Raistlin bebió despacio, a pequeños sorbos, mientras sujetaba entre dos dedos el asa, tan diminuta que resultaba ridícula. Earwig se sentó y rebuscó en sus saquillos, sin perder por un momento el talante alegre y desenfadado que le era habitual. Al fin, extrajo una pluma de cristal con vetas doradas.

—¿Os gusta?

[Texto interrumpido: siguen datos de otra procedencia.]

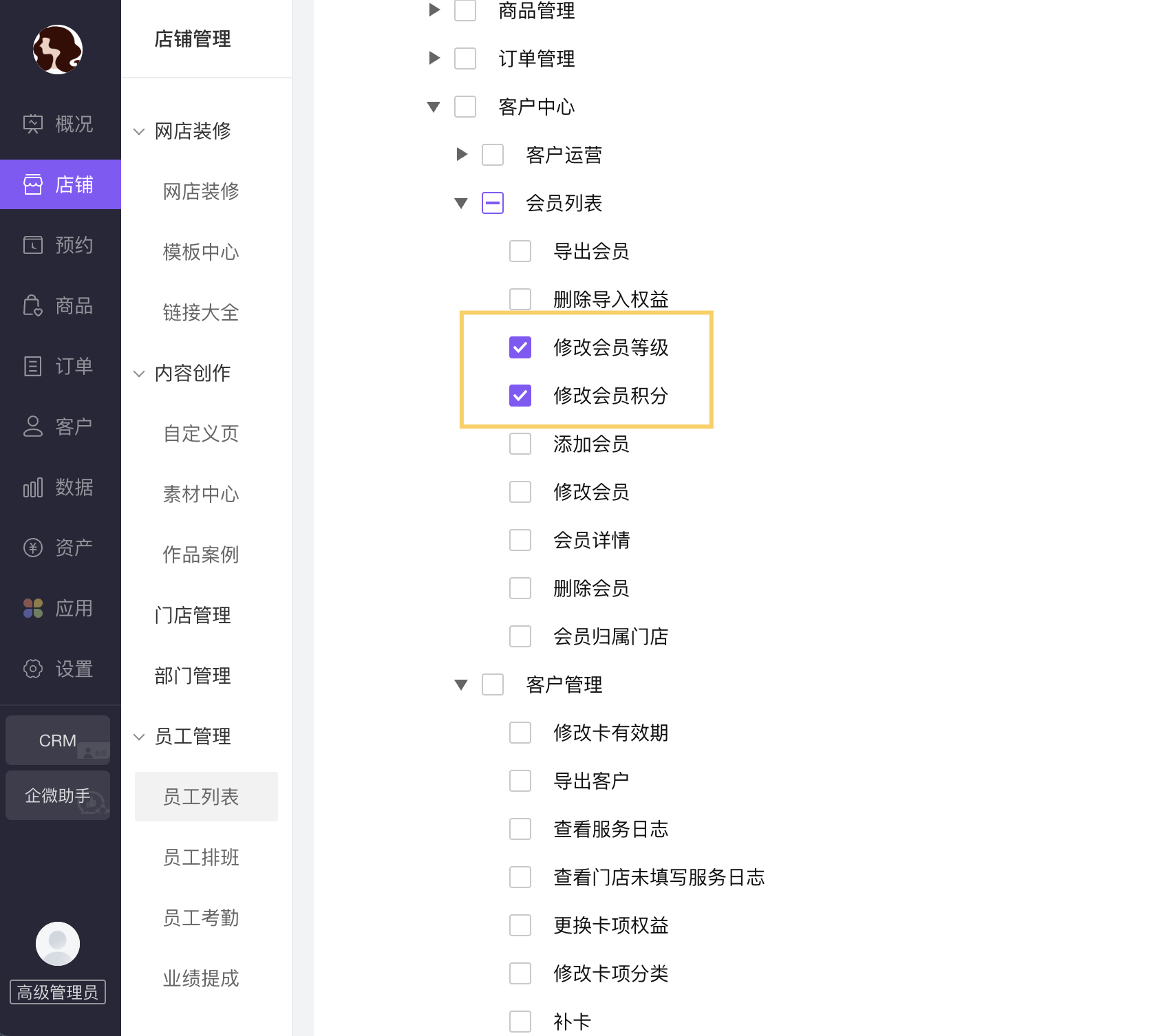Collapse the 会员列表 tree node

[x=461, y=203]
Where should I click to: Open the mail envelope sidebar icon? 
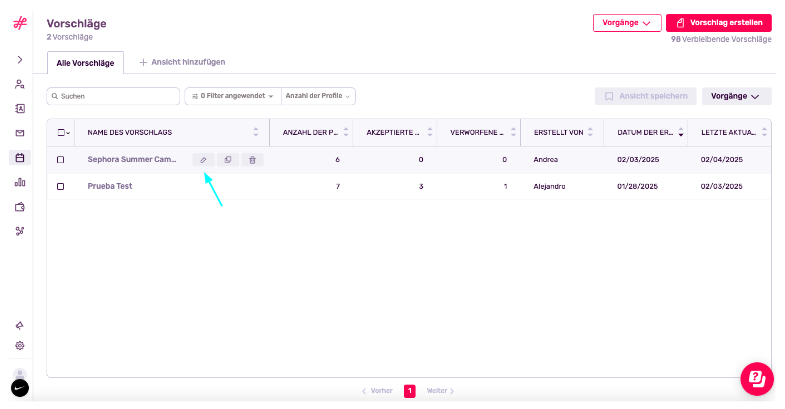pyautogui.click(x=20, y=133)
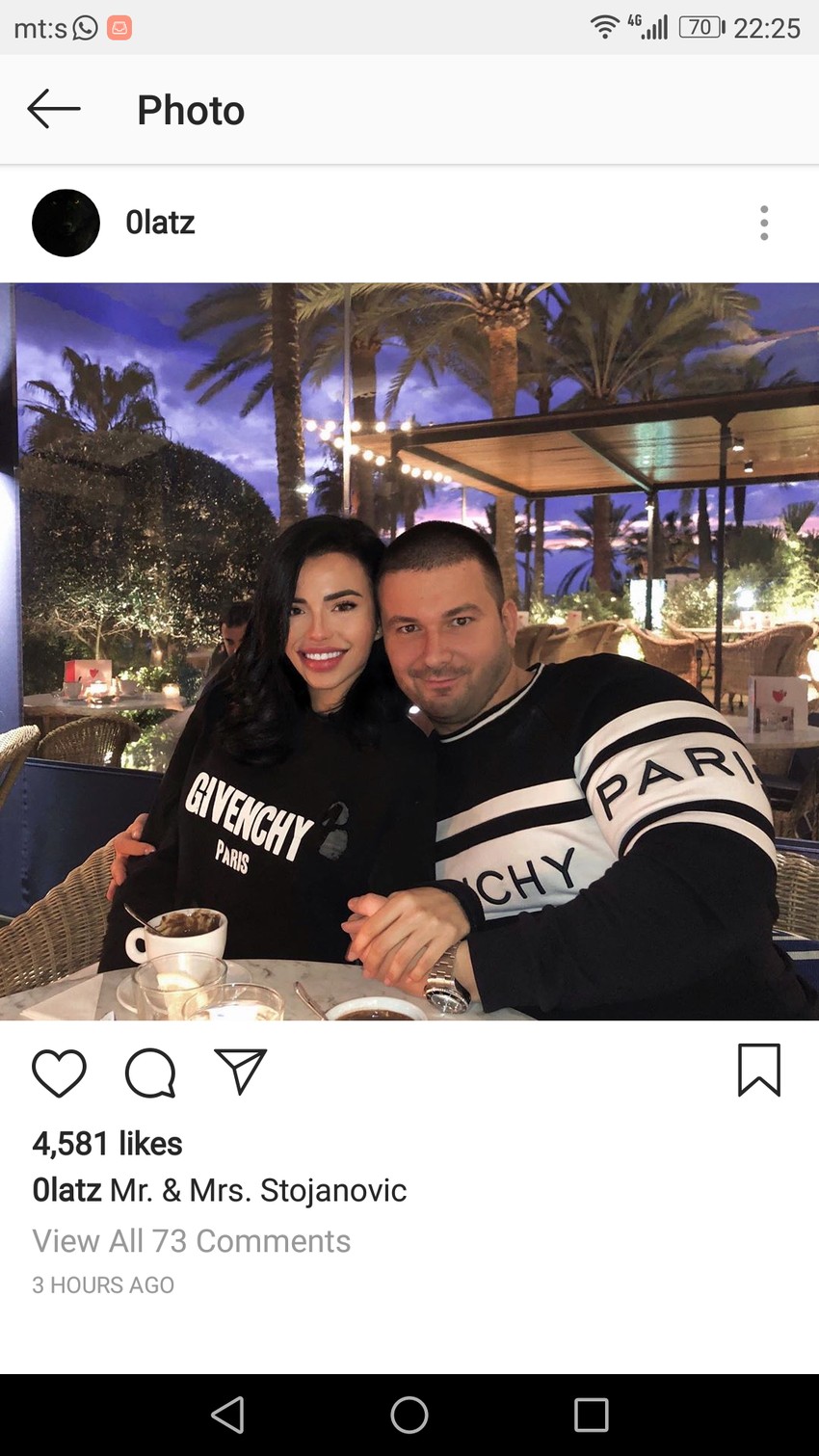This screenshot has width=819, height=1456.
Task: Share the post via paper plane icon
Action: coord(240,1072)
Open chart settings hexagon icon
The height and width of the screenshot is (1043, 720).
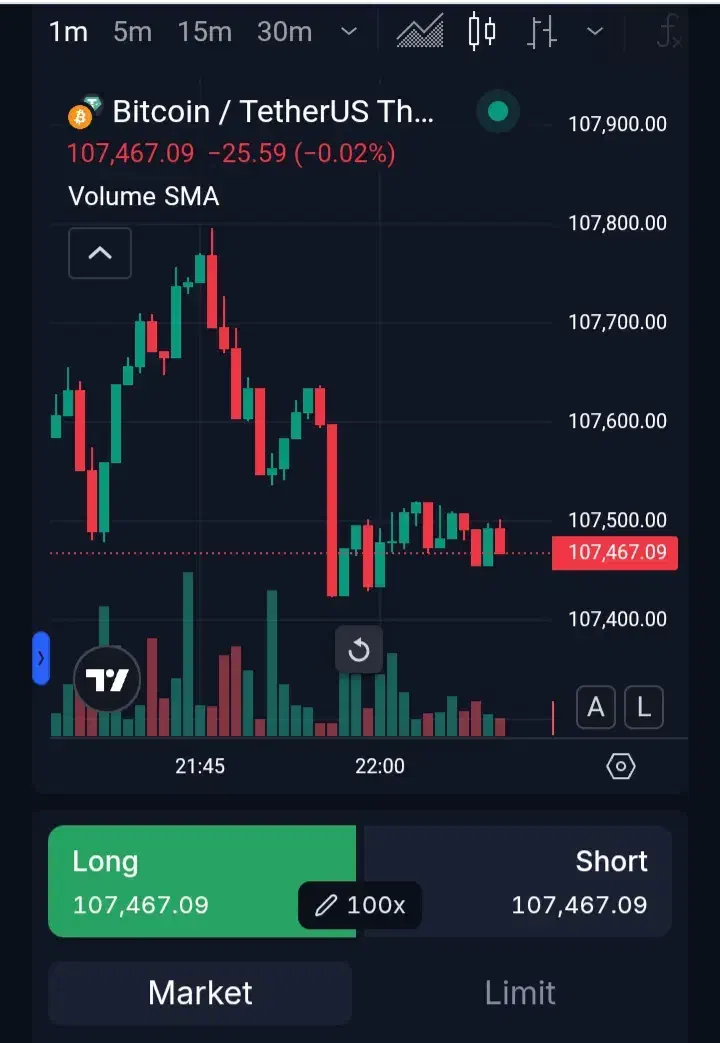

La encontré tirada en la calle y me dije: «Si está ahí, es porque nadie la quiere». También hallé esto. —El kender les mostró una bola de tela adornada con lentejuelas y una cinta amarilla de raso.

—¡Devuélvemelo! —bramó Caramon, inclinado sobre la mesa en su afán por recuperar el amuleto que sostenía Earwig en la mano.

—¡Es mío! ¡Yo lo encontré!

—¡Me pertenece! La chica de la posada me lo regaló y significa mucho para mí.

—Entonces deberías ser más cuidadoso y no dejarlo en cualquier sitio —lo reprendió el kender, a la vez que le devolvía el amuleto a su legítimo dueño. La bola de tela giró en el aire y reflectó la luz del sol en una miríada de colores—. ¡Demonios, Caramon! ¡Eres muy negligente! Por cierto, es un juguete fabuloso para los gatos, ¿sabes? ¡Les encanta! Si no me crees, fíjate cómo le llama la atención a ese gato negro, ¿lo ves?

Raistlin se echó hacia adelante en la silla.

—¿Qué gato negro?

—Ése de ahí —indicó Earwig, señalando detrás del mago.

El hechicero giró sobre sí mismo y se encontró de frente con un felino no muy grande, de pelaje azabache, que estaba sentado en actitud relajada. Las pupilas azules contemplaban con fijeza al mago.

—Toma, minino, misss, misss, misss. —Caramon balanceó el «juguete» suspendido de la cinta.

El gato permaneció inmóvil unos segundos más, con la mirada clavada en Raistlin, en una pugna de voluntades; las pupilas azules contra los negros relojes de arena. Luego se levantó del blanco pavimento de la calle y pasó junto al mago con pasos tranquilos. Llegó frente al guerrero, empujó tres veces la bola de tela y se sentó otra vez para contemplar a Caramon con la misma intensidad con que antes observara a su gemelo.

Earwig, nada dispuesto a quedarse al margen de las atenciones prodigadas por el gato a los hermanos, se agachó y acarició la piel azabache del animal. El gato no dio muestras de placer ni de desagrado; se limitó a lanzar una breve ojeada al kender, y su atención se centró de nuevo en el guerrero.

Caramon balanceó otra vez la bola para animarlo a que jugara con ella. Raistlin observaba la escena en silencio mientras sus dedos acariciaban la suave madera del bastón. Éste era el primer gato negro que veían en la ciudad de Mereklar, y él se disponía a invocar un hechizo para descubrir si el animal estaba poseído por algún espíritu; en caso afirmativo, significaría que el felino era el demonio sirviente de un nigromante.

No tuvo ocasión de llevar a cabo sus planes. En aquel momento, un carruaje abierto, tirado por dos caballos blancos, dobló la esquina de un callejón y subió calle arriba en medio de un sordo retumbar de cascos y ruedas. El escudo de armas plasmado en la puerta del carruaje era el mismo que aparecía en el estuche del pergamino.

—La Gran Consejera —susurró Raistlin, y le dio un codazo a su hermano.

Caramon oteó por encima del hombro. Earwig, con gran excitación, se bajó de la silla de un brinco. El gato negro se acurrucó y se escondió tras las piernas del kender.

—Párate aquí —ordenó una voz imperiosa.

El carruaje se detuvo frente a la taberna de hyava y una mujer se incorporó en el asiento. La textura y tonalidad de su piel rivalizaban con la susurrante seda blanca de los ropajes con que se ataviaba. Tenía el cabello castaño oscuro peinado en una gruesa trenza que enmarcaba la testa altiva. Rodeaba su esbelto cuello una cadena de oro de la que colgaba un ópalo de fuego. La mujer dedicó una mirada altanera a los tres compañeros.

—Soy la Gran Consejera Shavas. Os invito a cenar esta noche en mi casa.

Sin más preámbulos, dio la orden de partir, y el carruaje se alejó calle arriba en dirección a la mansión de la colina.

En la mente de los hermanos y del hombrecillo se grabó el eco de su voz profunda y sensual.